A few years ago now, somebody at Quora asked the broad and fascinating question, "How has Greek philosophy influenced Christianity?"
I gave a brief answer, and one that I think is pertinent to this time of year. Let's begin with Hanukkah, which actually begins at sundown on Christmas Day this year. Hanukkah -- this is a quick and rough statement -- celebrates an uprising against Greek influence, as it manifested itself in the "abomination of Desolation" (pagan sacrifices in the Temple in Jerusalem).
So my answer brings in the Jews of the Second Temple period, the early Christians, and of course as requested ... the Greeks.
In one mix. I hope I have stirred your curiosity. Here is the answer:
Very deeply. And from the beginning. After all, the two cultures (of Judea and Greece) were merging already in the time of the Seleucid Empire. In the second century BCE the Hellenizers pressed too hard and inspired an uprising. But the miraculous lamps were not able to reverse the fact that a good deal of merging HAD taken place.
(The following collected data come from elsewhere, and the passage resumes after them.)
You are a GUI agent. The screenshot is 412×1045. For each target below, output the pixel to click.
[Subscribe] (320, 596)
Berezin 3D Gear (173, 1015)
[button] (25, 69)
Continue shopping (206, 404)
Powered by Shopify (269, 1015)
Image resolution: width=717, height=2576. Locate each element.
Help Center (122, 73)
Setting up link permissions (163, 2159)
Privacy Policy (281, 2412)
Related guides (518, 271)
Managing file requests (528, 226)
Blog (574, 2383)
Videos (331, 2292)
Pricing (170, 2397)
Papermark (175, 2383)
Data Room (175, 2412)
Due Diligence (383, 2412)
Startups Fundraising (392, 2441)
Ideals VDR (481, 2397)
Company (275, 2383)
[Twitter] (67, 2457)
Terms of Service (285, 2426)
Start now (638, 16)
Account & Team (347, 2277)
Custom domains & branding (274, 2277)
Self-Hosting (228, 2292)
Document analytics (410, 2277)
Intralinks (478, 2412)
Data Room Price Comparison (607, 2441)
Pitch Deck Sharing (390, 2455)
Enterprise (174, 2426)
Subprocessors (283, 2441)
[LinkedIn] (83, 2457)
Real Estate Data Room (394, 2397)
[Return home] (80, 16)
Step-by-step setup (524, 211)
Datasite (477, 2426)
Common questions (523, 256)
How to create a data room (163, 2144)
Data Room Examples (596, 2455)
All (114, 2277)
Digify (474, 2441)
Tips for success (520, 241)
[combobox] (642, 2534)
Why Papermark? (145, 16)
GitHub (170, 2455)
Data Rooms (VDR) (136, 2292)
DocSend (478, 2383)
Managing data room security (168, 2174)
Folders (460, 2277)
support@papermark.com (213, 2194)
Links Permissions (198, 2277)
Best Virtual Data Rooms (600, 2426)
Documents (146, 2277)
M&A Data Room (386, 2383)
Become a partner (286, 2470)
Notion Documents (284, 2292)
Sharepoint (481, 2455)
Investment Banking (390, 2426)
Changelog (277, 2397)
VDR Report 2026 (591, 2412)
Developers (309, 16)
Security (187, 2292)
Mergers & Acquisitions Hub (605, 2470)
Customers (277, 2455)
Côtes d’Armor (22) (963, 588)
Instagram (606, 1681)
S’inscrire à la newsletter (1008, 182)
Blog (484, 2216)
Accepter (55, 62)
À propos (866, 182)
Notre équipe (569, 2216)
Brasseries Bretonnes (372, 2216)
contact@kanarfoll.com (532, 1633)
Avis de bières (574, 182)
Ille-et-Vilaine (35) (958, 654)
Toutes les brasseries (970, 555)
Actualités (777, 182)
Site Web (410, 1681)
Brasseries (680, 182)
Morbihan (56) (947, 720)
Jesus, then, inherited a Hellenized Judaism. One of his contemporaries, Philo of Alexandria, brought the challenge of uniting Moses and Plato to a very high level of self-awareness. Philo adopted, for example, Plato’s idea that the soul has three parts, and that reason is the highest of these parts. He also believed that reason was the one part of the soul with a divine origin — the part that God breathed into us. (Genesis 2:7).
Philo wrote, “Now, when we are alive, we are so though our soul is dead and buried in our body, as if in a tomb. But if it were to die, then our soul would live according to its proper life being released from the evil and dead body to which it is bound” (Op. 67-69; LA 1.108).
Read that language again. Doesn’t it sound like the gospels describing the empty tomb. The dead body itself — according to Philo, drawing on Plato, is such an empty tomb. Plato and Jesus, Athens and Jerusalem, have been mingled up like breathe and clay ever since.